Siphoviridae and Myoviridae were enriched in IBD groups relative to healthy controls.
These families belong to the order Caudovirales and are double-stranded DNA bacteriophages.
Enrichment of these families was identified through metagenomic taxonomic profiling and LEfSe analysis.
Their enrichment in IBD may be associated with altered bacterial host communities and amplified host inflammation.
Results
Among eukaryotic viruses, Anelloviridae were prominent in severe IBD and Herpesviridae were enriched specifically in severe UC.
Anelloviridae abundance was elevated in both severe UC and severe CD groups.
Herpesviridae enrichment was found specifically in severe UC but not specifically highlighted in severe CD.
These eukaryotic viral signatures were identified through metagenomic next-generation sequencing and taxonomic profiling.
The selective enrichment of eukaryotic viruses in severe disease groups suggests a potential role in disease severity stratification.
Results
Functional annotation revealed enrichment of structural and lytic phage proteins in severe IBD groups, while lysogeny-associated domains were more abundant in healthy controls.
Structural and lytic phage functional proteins were enriched in severe UC and severe CD groups.
Lysogeny-associated functional domains were more abundant in healthy control samples.
This functional shift suggests a transition from temperate (lysogenic) to lytic phage activity associated with IBD severity.
Functional annotation was performed as part of the bioinformatics pipeline applied to metagenomic sequencing data.
Results
Random forest classifiers based on viral features achieved an AUC of 0.89 for distinguishing IBD from controls and 0.83 for classifying mild versus severe disease.
Predictive modeling was performed using random forest classifiers.
The model achieved an AUC of 0.89 for distinguishing IBD patients from healthy controls.
The model achieved an AUC of 0.83 for classifying mild versus severe disease.
The authors described these results as 'appropriate accuracy' for virome-based classification.

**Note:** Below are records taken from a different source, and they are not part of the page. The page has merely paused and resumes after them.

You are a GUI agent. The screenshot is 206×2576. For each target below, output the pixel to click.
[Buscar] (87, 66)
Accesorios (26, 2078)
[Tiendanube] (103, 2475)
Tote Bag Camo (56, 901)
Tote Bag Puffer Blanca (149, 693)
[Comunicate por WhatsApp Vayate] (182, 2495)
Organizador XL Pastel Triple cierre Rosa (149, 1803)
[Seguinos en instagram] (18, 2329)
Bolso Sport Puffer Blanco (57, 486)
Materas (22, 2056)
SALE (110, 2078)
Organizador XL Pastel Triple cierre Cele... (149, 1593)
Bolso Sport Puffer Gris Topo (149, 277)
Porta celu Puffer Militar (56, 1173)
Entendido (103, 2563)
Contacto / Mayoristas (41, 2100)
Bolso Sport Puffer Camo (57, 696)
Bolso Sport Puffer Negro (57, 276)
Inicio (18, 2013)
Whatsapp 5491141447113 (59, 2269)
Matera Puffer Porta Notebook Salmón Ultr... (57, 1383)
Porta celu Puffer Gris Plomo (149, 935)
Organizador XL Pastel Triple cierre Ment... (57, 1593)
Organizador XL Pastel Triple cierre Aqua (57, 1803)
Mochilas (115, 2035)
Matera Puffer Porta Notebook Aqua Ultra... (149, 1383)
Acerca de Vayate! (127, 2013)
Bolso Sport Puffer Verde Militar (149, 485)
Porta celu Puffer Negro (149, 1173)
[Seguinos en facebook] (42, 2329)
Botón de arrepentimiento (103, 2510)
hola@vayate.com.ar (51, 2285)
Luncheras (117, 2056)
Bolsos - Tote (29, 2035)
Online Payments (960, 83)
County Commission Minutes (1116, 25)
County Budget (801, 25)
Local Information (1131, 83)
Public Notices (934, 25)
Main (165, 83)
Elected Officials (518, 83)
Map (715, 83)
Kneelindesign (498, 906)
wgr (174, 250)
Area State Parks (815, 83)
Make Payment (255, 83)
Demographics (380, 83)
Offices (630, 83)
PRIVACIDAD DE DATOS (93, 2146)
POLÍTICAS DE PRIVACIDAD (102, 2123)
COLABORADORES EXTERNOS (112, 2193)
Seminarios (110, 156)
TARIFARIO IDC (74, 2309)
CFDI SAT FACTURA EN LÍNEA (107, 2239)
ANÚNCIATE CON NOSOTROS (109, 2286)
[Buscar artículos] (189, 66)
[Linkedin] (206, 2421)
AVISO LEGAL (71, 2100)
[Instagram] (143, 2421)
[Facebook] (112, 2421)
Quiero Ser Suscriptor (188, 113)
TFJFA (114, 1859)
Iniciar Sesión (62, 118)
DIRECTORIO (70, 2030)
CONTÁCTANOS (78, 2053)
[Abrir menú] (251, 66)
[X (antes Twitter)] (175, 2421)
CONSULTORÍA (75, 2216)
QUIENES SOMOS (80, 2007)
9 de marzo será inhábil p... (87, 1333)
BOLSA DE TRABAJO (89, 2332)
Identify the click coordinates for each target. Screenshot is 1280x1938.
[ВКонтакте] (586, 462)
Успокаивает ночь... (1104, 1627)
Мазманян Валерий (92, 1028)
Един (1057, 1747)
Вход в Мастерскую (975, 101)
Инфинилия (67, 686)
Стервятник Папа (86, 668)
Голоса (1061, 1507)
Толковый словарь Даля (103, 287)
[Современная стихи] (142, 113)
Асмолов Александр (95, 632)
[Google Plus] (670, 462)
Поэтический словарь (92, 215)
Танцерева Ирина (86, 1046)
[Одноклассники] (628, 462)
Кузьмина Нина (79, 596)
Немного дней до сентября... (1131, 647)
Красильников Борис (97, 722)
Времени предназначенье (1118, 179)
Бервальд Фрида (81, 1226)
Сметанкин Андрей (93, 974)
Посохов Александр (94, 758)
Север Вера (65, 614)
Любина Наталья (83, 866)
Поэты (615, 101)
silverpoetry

These results suggest virome features may have potential as biomarkers for non-invasive diagnosis and severity stratification in IBD.
Conclusions
The study authors concluded that virome features may have potential as biomarkers for non-invasive diagnosis and severity stratification in IBD, but require validation in larger and longitudinal cohorts.
The study was cross-sectional with a total of fifty participants across five groups (n=10 per group), limiting generalizability.
The authors explicitly noted the need for 'validation in larger and longitudinal cohorts.'
The study was conducted at a single center in Tabriz, Iran.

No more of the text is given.